Taraflar arasındaki alacak davasından dolayı yapılan yargılama sonunda İlk Derece Mahkemesince davanın kısmen kabulüne karar verilmiştir.

Kararın davacı ve davalı tarafından istinaf edilmesi üzerine, Bölge Adliye Mahkemesince tarafların başvurularının esastan reddine karar verilmiştir.

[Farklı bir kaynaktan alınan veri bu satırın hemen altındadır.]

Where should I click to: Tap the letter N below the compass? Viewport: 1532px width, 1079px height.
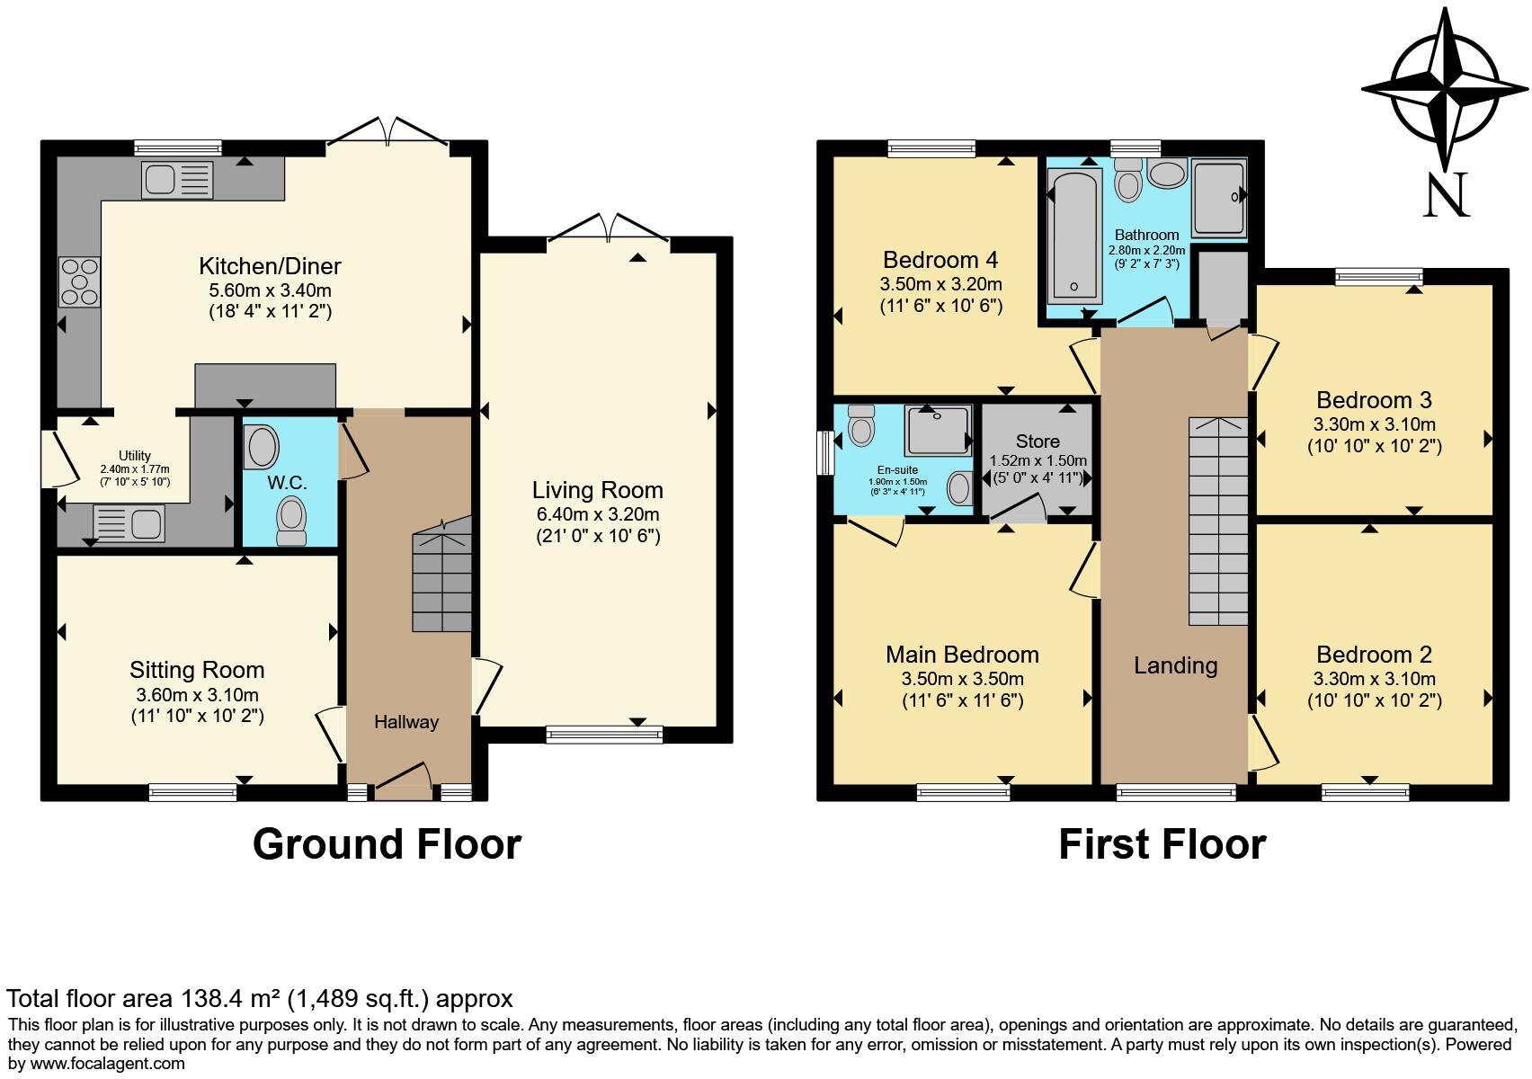pyautogui.click(x=1446, y=195)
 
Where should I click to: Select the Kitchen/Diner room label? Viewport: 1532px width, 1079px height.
pyautogui.click(x=270, y=266)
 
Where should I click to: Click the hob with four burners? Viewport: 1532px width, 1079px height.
pyautogui.click(x=79, y=281)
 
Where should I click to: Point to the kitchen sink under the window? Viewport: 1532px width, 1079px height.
pyautogui.click(x=177, y=179)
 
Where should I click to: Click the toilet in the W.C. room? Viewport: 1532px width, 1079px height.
pyautogui.click(x=290, y=522)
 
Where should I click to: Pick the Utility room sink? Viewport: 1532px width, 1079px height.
pyautogui.click(x=129, y=522)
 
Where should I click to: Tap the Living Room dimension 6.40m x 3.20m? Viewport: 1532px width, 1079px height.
pyautogui.click(x=597, y=514)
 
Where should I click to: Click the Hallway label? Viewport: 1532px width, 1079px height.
pyautogui.click(x=406, y=722)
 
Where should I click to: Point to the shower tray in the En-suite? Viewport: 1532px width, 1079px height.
pyautogui.click(x=938, y=430)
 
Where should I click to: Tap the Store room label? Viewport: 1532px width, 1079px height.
pyautogui.click(x=1038, y=441)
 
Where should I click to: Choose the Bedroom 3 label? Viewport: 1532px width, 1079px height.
pyautogui.click(x=1374, y=400)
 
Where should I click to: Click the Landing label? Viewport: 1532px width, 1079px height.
pyautogui.click(x=1175, y=665)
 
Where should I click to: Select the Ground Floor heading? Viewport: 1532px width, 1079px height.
pyautogui.click(x=387, y=844)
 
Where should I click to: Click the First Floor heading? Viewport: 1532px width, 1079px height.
pyautogui.click(x=1162, y=844)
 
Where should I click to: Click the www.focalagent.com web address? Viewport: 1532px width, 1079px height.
pyautogui.click(x=96, y=1063)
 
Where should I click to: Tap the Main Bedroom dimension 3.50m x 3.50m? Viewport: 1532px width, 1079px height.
pyautogui.click(x=962, y=679)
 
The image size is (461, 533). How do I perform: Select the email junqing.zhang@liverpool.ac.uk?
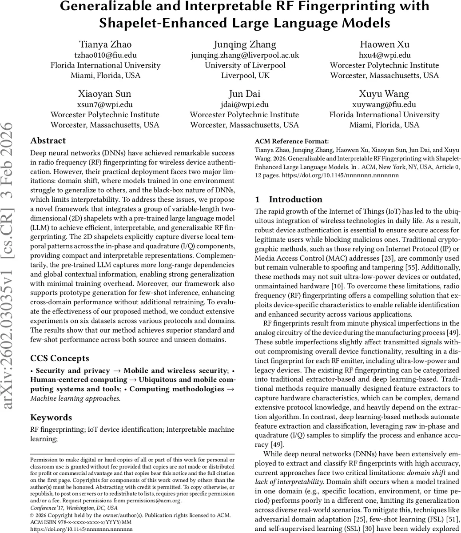[246, 55]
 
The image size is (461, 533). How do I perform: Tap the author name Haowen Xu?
[384, 44]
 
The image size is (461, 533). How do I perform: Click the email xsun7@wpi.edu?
[105, 105]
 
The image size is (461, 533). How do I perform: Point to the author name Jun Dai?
[245, 94]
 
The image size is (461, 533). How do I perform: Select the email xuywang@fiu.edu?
[384, 105]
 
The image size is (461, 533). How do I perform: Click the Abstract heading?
[48, 141]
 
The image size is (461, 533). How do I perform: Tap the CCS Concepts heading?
[60, 358]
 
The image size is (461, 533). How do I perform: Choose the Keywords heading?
[51, 417]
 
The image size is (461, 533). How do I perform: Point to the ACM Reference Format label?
[292, 141]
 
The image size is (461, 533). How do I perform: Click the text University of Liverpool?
[246, 65]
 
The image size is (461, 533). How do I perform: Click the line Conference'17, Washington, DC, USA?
[74, 508]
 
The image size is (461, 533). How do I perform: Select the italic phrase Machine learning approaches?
[75, 398]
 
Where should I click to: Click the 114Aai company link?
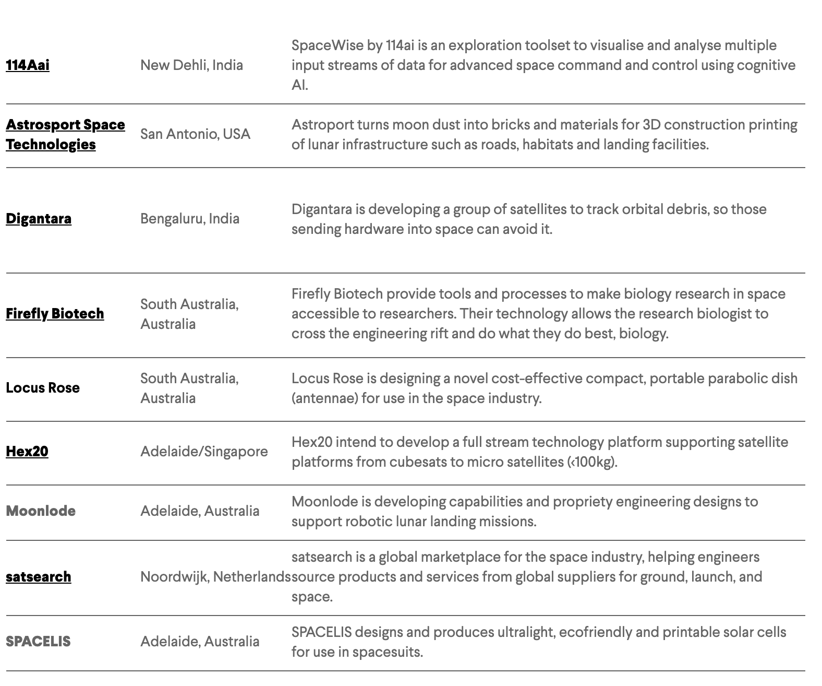point(28,65)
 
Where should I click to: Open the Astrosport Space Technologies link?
point(65,134)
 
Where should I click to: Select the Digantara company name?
point(39,218)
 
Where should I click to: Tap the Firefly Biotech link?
point(55,313)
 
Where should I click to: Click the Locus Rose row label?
point(43,387)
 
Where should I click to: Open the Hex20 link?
point(27,451)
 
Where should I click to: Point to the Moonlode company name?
point(41,511)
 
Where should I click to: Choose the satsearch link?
point(39,576)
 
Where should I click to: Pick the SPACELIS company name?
point(38,641)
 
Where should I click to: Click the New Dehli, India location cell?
point(191,65)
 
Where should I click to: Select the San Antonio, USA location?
point(195,134)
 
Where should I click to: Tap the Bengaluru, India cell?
point(190,218)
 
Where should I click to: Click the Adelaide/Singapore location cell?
point(204,451)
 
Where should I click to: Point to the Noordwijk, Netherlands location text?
point(215,576)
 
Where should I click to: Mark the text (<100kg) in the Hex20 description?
point(592,462)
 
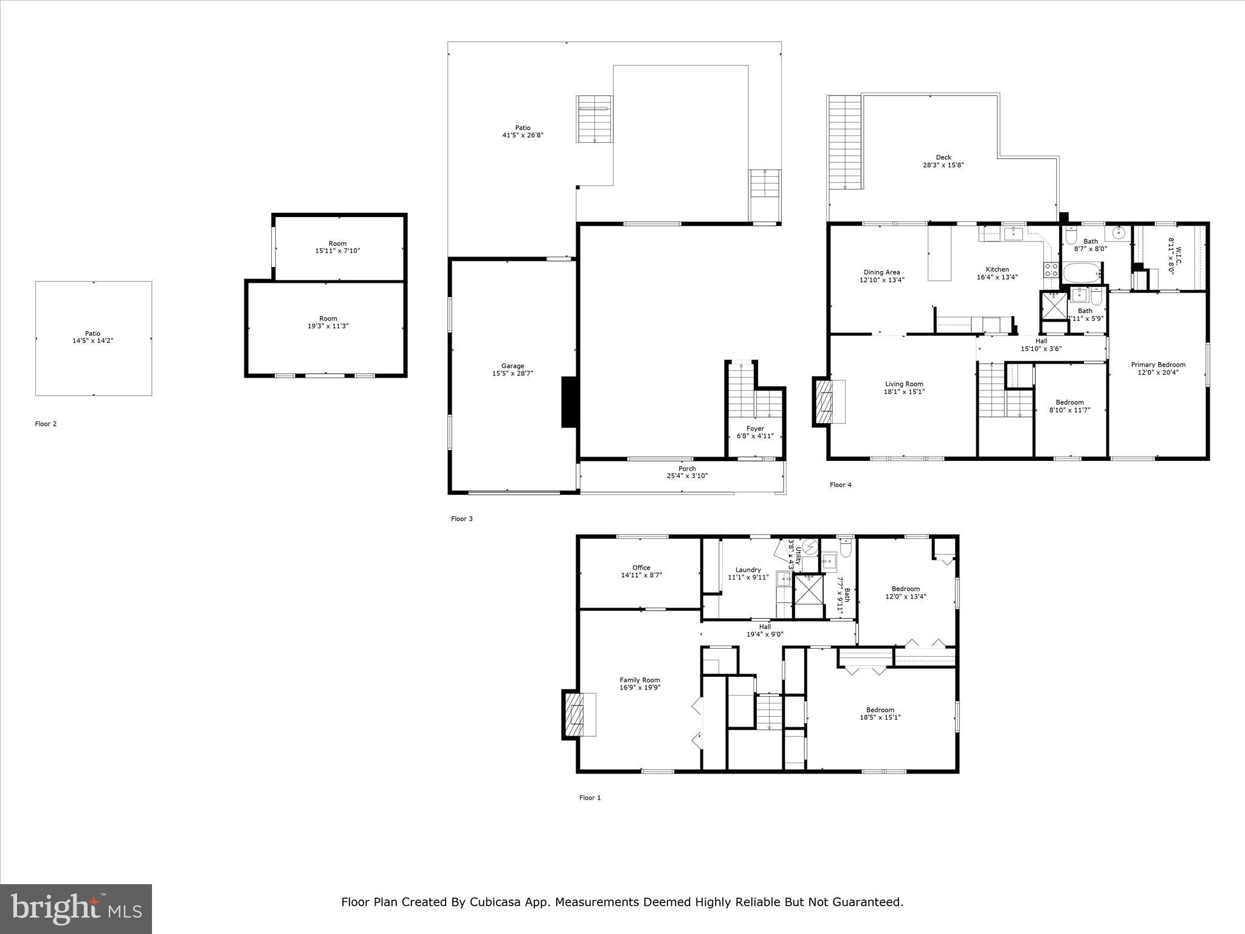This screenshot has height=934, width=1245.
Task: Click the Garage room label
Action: point(512,366)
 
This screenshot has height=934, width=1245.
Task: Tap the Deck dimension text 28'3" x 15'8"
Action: point(943,165)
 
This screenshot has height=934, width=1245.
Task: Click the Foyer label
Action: point(755,428)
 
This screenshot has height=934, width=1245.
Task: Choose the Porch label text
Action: point(687,468)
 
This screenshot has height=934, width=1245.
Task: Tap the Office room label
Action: point(641,567)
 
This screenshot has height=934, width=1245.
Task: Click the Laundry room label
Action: point(748,570)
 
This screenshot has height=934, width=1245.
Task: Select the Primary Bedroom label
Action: point(1157,365)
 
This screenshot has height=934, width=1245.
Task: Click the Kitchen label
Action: point(997,269)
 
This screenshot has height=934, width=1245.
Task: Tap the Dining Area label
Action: point(881,272)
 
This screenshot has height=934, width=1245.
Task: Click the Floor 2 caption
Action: point(46,424)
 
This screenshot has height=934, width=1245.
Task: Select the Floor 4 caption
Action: point(840,485)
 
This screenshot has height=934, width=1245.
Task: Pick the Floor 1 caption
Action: point(590,798)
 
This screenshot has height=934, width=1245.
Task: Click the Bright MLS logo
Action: point(76,908)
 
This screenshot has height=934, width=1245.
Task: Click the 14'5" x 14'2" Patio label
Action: point(93,341)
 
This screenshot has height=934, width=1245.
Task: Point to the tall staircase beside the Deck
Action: point(845,143)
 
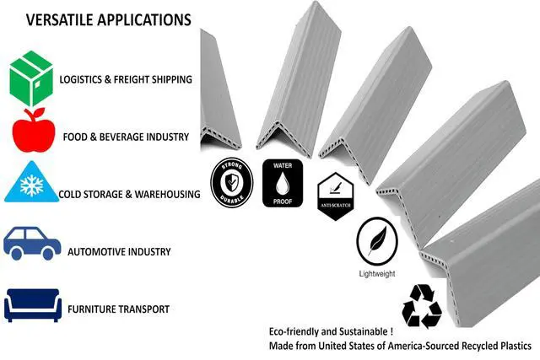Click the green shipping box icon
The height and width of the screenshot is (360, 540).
tap(31, 78)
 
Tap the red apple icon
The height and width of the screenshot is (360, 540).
tap(34, 130)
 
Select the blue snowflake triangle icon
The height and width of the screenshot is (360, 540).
tap(31, 182)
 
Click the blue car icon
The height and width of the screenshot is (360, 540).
tap(32, 243)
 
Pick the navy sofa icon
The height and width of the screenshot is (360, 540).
tap(33, 305)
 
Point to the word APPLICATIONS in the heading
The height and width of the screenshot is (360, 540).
tap(144, 20)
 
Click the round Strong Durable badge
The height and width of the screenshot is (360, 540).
tap(232, 182)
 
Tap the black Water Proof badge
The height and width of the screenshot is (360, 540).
tap(283, 183)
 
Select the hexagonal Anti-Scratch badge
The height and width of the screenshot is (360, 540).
tap(336, 196)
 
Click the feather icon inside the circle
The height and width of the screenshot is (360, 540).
tap(378, 240)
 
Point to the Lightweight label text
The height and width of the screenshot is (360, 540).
tap(377, 274)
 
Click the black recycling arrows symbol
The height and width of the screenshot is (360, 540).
tap(422, 306)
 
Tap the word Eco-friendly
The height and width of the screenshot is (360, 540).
tap(294, 332)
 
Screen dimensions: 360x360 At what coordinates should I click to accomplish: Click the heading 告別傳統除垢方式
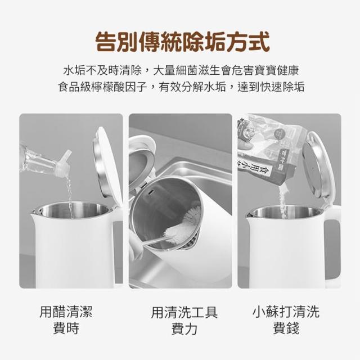[x=182, y=42]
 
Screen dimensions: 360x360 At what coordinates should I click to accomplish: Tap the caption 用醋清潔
[x=66, y=312]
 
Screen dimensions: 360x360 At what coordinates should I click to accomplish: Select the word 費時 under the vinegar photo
[x=66, y=328]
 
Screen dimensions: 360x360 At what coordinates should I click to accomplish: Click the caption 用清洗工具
[x=184, y=313]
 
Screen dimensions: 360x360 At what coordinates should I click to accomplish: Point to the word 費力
[x=184, y=328]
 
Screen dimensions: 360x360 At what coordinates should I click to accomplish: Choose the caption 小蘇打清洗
[x=286, y=312]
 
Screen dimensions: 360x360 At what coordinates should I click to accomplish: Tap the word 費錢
[x=286, y=328]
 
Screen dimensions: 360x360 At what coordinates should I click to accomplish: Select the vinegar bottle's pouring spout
[x=64, y=163]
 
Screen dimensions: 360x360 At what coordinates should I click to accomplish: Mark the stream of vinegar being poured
[x=69, y=197]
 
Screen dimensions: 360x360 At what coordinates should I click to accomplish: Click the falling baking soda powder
[x=283, y=202]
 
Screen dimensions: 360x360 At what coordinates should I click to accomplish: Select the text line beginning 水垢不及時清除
[x=181, y=70]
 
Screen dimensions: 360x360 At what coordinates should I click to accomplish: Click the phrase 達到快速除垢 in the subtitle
[x=271, y=87]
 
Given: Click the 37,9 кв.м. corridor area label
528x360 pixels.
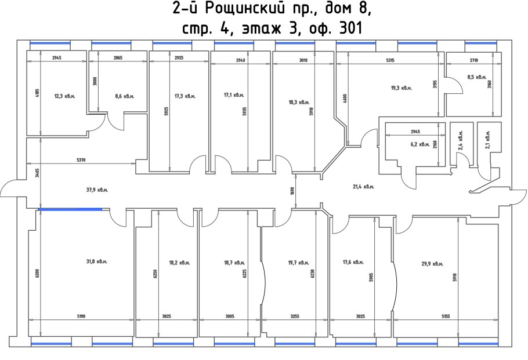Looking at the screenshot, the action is (97, 190).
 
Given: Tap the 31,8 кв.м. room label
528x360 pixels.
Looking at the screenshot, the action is (97, 261).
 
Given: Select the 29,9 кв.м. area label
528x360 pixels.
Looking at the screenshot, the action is (432, 264).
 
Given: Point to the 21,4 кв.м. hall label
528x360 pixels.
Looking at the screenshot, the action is (363, 187).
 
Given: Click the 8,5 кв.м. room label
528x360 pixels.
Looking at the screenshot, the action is (477, 77).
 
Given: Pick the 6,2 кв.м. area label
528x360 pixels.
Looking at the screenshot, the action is (420, 144).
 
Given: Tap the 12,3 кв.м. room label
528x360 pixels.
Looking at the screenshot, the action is (64, 96).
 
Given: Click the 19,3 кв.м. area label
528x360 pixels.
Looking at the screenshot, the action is (402, 88).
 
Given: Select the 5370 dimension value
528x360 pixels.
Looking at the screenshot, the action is (81, 160).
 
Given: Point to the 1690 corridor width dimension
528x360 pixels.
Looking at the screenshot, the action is (292, 191).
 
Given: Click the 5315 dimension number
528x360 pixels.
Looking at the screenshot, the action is (390, 60).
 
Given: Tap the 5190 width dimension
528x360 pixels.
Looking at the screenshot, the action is (81, 317).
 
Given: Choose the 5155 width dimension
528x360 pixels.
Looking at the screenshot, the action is (446, 317).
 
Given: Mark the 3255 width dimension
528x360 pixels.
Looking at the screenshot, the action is (295, 317).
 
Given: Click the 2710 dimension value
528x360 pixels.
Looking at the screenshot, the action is (474, 60).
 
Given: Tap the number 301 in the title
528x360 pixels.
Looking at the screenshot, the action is (351, 28).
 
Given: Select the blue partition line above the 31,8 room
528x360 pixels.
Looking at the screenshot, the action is (70, 209).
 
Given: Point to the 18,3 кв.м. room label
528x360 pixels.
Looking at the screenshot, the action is (299, 102).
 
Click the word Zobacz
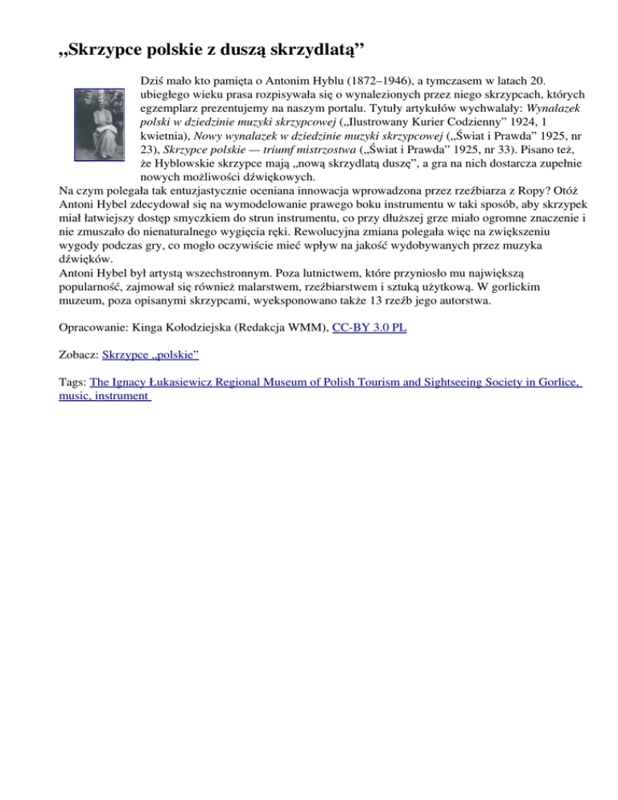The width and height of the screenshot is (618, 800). [x=79, y=353]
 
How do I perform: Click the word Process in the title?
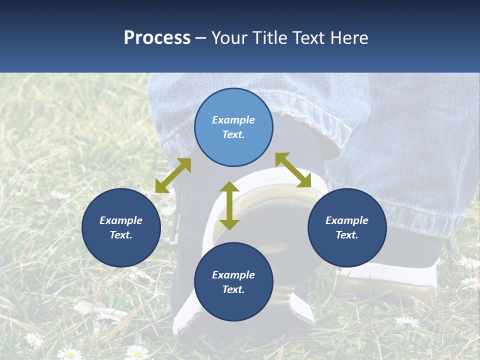[157, 38]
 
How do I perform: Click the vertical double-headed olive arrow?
[229, 206]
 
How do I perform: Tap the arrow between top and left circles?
[173, 176]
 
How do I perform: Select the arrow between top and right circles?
[293, 170]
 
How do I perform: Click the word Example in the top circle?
[234, 120]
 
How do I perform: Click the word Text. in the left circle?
[121, 235]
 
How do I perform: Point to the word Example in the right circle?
[347, 220]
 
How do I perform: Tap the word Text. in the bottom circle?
[234, 290]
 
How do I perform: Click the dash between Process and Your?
[200, 38]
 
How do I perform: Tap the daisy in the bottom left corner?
[34, 340]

Bölge Adliye Mahkemesi kararı davacı ve davalı tarafından temyiz edilmekle; kesinlik, süre, temyiz şartı ve diğer usul eksiklikleri yönünden yapılan ön inceleme sonucunda temyiz dilekçelerinin kabulüne karar verildikten sonra, dosyadaki belgeler incelenip gereği düşünüldü:

I. DAVA
Davacı vekili dava dilekçesinde; müvekkilinin 01.05.2003-30.11.2016 tarihleri arasında davalı Kurumda şirket elemanı gösterilmek suretiyle kesintisiz bir şekilde çalıştığını, davalı işverence herhangi bir bildirim yapılmaksızın iş sözleşmesinin haksız bir şekilde feshedildiğini, haksız fesihten dolayı davalıya karşı … 1. İş Mahkemesinin 2018/250 Esas sayılı dosyasında açtığı işe iade davasında müvekkili lehine karar verilerek müvekkilinin işe iadesine hükmedildiğini, ilâmın istinaf kararı ile kesinleştiğini ancak davacının başvuruya rağmen işe başlatılmadığını, müvekkilinin Genel İş Sendikası üyesi olduğunu, sürekli olaak 21.00-08.00 saatleri arasında çalışmasına rağmen bu çalışmaların karşılığı olan ücretinin ödenmediğini ileri sürerek kıdem, ihbar ve işe başlatmama tazminatı ile boşta geçen süreye ait en çok dört aya kadar ücret ve diğer haklar, fazla çalışma ücreti, hafta tatili ücreti, ulusal bayram ve genel tatil ücreti, yıllık izin ücreti, asgari geçim indirimi, yol, yemek, çocuk, eğitim yardımı, iş arama izin ücreti, gece vardiya zammı, sendikal tazminat ve toplu iş sözleşmesinden kaynaklanan alacaklarının tahsilini talep etmiştir.

II. CEVAP
Davalı vekili cevap dilekçesinde; öncelikle zamanaşımı definde bulunduklarını, davacının dilekçesinde yer verdiği taleplerinin hiçbirinin yerinde ve hukuka uygun olmadığını, her ne kadar davacı 01.05.2003-30.11.2016 tarihleri arasında çalıştığını iddia etmiş ise de İpekyolu Belediyesinin 01.04.2014 tarihinde kurulduğunu, davacının tüm haklarının kendisine ödendiğini, husumet itirazlarının bulunduğunu savunarak davanın reddini istemiştir.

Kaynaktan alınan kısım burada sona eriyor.